Would you work out how many lines below include the word "will"? Only that number is wanted.

Saved data entries>
--- START ---

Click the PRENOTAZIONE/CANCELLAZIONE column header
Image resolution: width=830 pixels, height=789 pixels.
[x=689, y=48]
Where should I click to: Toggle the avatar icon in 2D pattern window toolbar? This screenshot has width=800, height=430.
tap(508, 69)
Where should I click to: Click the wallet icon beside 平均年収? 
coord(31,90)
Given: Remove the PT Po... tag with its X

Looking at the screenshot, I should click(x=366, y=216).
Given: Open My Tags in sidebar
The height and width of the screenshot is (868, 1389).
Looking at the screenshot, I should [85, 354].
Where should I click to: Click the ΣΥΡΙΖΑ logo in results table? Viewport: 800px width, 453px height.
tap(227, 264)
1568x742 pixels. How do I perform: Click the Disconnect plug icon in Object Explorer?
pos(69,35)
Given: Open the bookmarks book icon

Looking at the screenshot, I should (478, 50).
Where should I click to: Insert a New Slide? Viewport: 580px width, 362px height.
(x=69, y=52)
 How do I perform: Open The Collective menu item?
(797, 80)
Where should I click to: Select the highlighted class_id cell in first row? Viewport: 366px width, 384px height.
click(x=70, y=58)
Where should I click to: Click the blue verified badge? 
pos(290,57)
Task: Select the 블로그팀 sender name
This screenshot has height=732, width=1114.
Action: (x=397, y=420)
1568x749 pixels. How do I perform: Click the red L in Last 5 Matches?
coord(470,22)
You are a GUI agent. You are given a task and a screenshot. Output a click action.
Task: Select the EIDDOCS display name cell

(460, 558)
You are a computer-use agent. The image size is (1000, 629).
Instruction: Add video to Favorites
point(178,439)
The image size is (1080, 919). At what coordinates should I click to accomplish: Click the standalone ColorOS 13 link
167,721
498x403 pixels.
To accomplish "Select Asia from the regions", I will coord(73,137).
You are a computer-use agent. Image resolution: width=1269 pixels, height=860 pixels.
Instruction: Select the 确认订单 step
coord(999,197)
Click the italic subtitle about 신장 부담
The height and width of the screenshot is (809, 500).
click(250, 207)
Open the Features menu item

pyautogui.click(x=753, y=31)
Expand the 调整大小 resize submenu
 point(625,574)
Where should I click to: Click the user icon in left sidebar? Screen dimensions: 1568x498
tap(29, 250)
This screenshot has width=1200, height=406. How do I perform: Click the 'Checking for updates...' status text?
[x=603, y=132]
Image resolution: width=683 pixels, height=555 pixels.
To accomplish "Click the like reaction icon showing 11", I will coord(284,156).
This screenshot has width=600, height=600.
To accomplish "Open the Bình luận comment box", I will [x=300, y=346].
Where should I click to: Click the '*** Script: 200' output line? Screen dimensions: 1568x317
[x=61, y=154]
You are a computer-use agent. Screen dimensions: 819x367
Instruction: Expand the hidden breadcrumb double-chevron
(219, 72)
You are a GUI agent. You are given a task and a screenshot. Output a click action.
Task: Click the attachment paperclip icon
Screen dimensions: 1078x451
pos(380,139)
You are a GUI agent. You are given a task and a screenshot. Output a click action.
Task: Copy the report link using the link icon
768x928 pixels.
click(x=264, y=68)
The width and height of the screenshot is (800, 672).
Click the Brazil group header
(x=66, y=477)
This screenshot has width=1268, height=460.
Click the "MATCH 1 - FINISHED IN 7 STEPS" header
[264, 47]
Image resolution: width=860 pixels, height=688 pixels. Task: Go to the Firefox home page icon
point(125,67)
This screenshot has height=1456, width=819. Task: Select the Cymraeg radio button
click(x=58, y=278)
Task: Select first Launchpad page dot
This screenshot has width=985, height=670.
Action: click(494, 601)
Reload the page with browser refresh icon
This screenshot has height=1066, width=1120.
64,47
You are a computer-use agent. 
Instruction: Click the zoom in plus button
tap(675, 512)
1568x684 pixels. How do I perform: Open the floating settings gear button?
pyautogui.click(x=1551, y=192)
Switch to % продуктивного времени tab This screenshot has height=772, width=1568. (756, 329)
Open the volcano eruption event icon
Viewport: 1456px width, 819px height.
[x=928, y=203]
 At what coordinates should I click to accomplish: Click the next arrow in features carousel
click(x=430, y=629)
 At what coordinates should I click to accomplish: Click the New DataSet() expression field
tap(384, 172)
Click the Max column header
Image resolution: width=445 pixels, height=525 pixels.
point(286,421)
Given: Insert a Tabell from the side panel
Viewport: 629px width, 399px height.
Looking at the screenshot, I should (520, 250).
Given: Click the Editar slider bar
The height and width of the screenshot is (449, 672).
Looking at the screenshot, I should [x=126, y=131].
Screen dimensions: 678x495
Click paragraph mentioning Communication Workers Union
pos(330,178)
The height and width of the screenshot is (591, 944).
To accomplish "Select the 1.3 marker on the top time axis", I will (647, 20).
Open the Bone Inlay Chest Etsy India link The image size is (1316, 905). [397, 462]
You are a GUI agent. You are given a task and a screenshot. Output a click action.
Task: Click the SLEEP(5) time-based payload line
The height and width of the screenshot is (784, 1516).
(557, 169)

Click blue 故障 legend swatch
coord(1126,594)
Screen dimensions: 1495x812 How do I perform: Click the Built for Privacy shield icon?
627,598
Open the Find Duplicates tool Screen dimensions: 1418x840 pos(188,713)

--- END ---

Solved exercise> 4